=== Records ===

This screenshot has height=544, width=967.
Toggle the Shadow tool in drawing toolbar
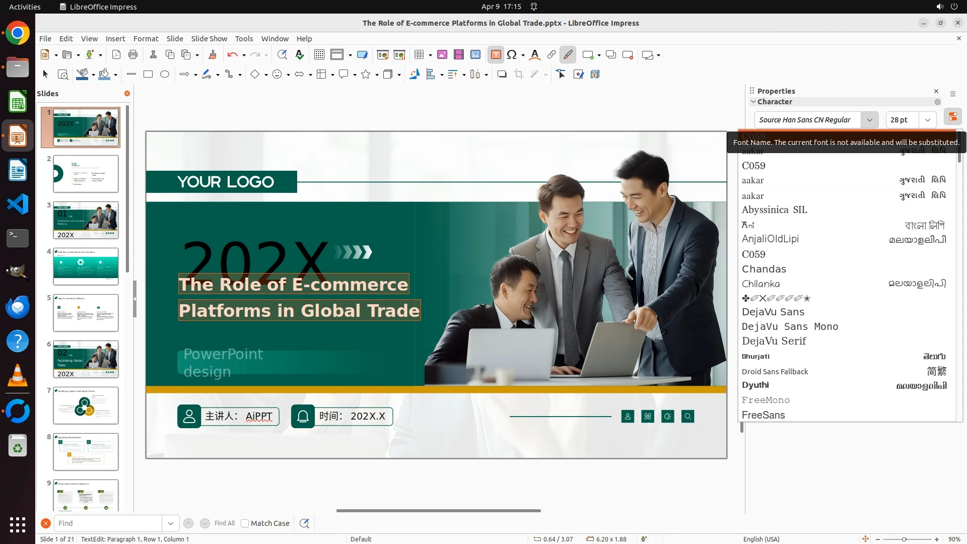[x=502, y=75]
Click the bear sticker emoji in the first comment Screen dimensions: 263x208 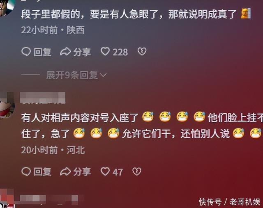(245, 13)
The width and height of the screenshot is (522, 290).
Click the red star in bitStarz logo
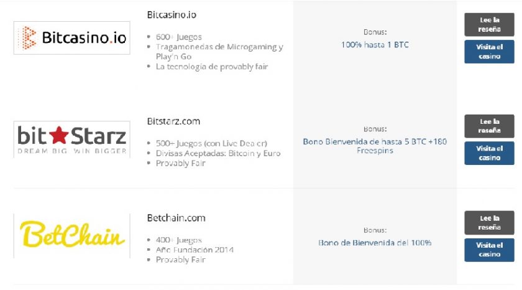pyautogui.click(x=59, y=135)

===
=== Records ===

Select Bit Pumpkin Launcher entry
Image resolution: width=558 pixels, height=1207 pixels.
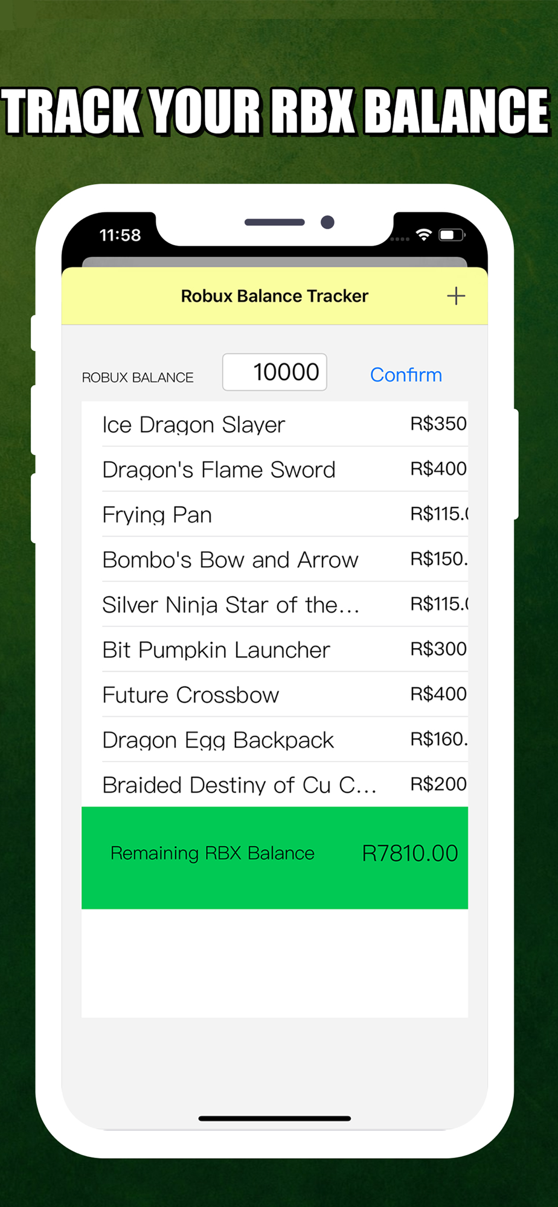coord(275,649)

===

> **Problem statement**: Update the listing starting at the line containing "Select Bit Pumpkin Launcher entry" and ending at the line containing "coord(275,649)", changing "entry" to "item" and keeping everything else the same. Leave the pictures out of your answer.

> **The reply**:
Select Bit Pumpkin Launcher item
Image resolution: width=558 pixels, height=1207 pixels.
coord(275,649)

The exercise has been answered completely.